### Exercise directions
Write out the passage of the post below about retro computing and plain C word for word, starting with the words "It is — in a" and stopping after "were somehow missed.".

### Excerpted text
— Begin —

Glitzersachen
On glitter things found at the road sidePainting Lipstick on a Pig
Actually this is retro computing cos-play
I have recently come back an idea that first took me 27 years ago (yes, this long). It's not something you can make money with or disrupt an industry. The time of this idea is long gone. And as it is — this late in history — it doesn't enable me or anybody else, writing better programs or writing programs more quickly.
It is — in a sense — part of a future once envisioned, but that then never came to pass — like such a lot of the present contains broken futures encysted at its core. Which would be a topic for another time.
For now, see it as an exercise in retro computing: Interesting things that could have been done with the means and methods of the past, but were somehow missed.
At the end of this post I'll explain the application of the lipstick on a pig metaphor a bit more.
The problem with p(l)ain C
It all started with the gradual realization that, when programming plain C, people will implement the same data structures again and again. For example safely dynamically growing and shrinking strings, which every modern programming language has, which indeed even UCSD Pascal already had. Instead, even today, in C, people are copying around sequences of characters in raw, unprotected memory.

— End —

### Data section

— Begin —

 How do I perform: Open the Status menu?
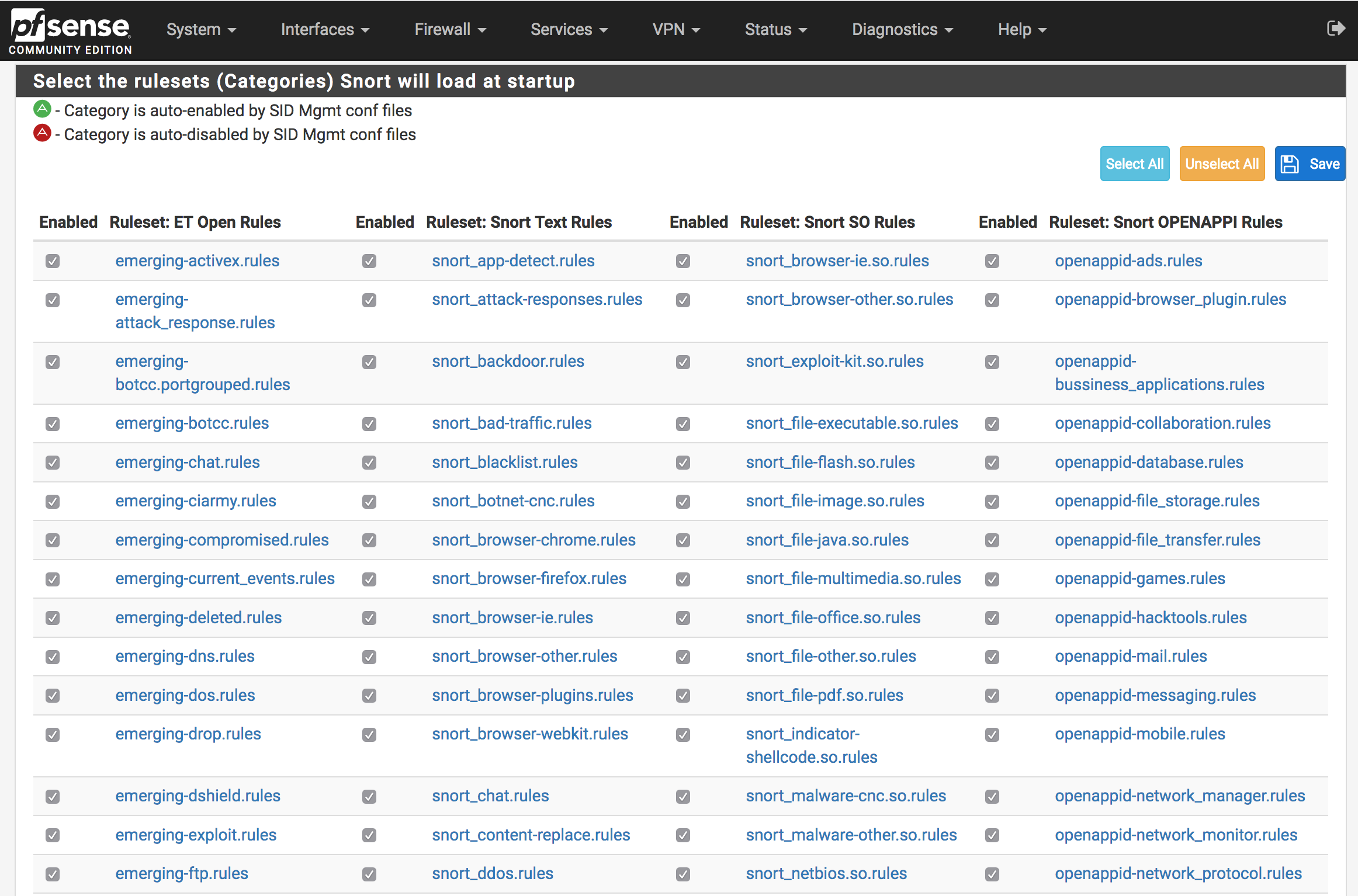[775, 29]
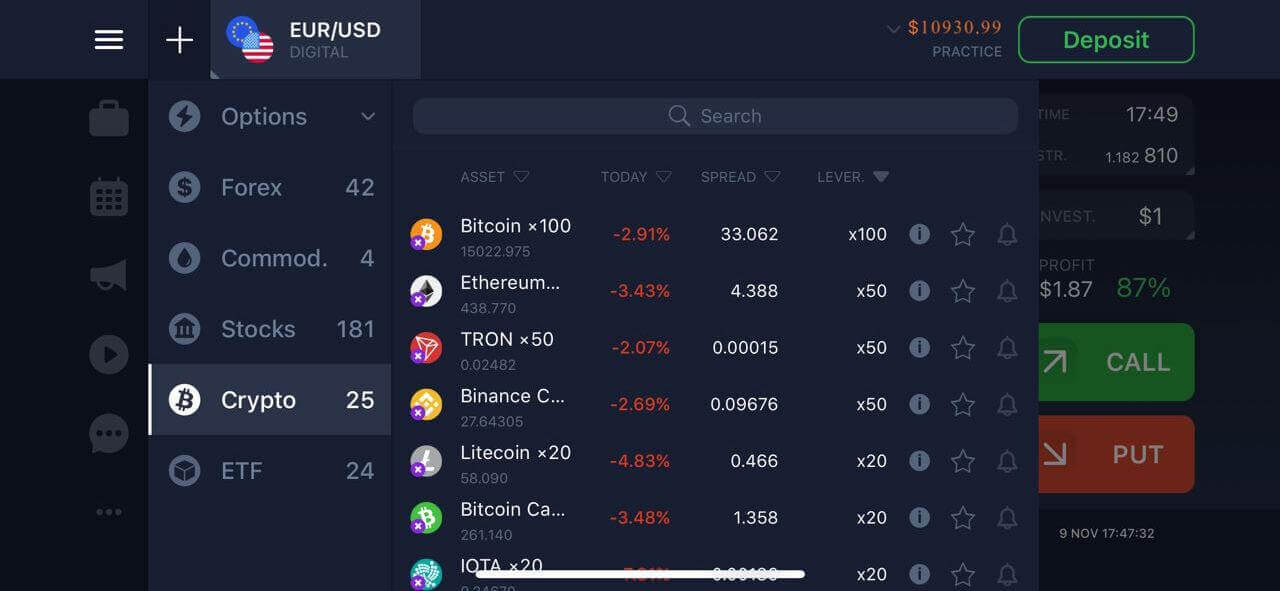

— End —

### Solution for this task
It is — in a sense — part of a future once envisioned, but that then never came to pass — like such a lot of the present contains broken futures encysted at its core. Which would be a topic for another time.
For now, see it as an exercise in retro computing: Interesting things that could have been done with the means and methods of the past, but were somehow missed.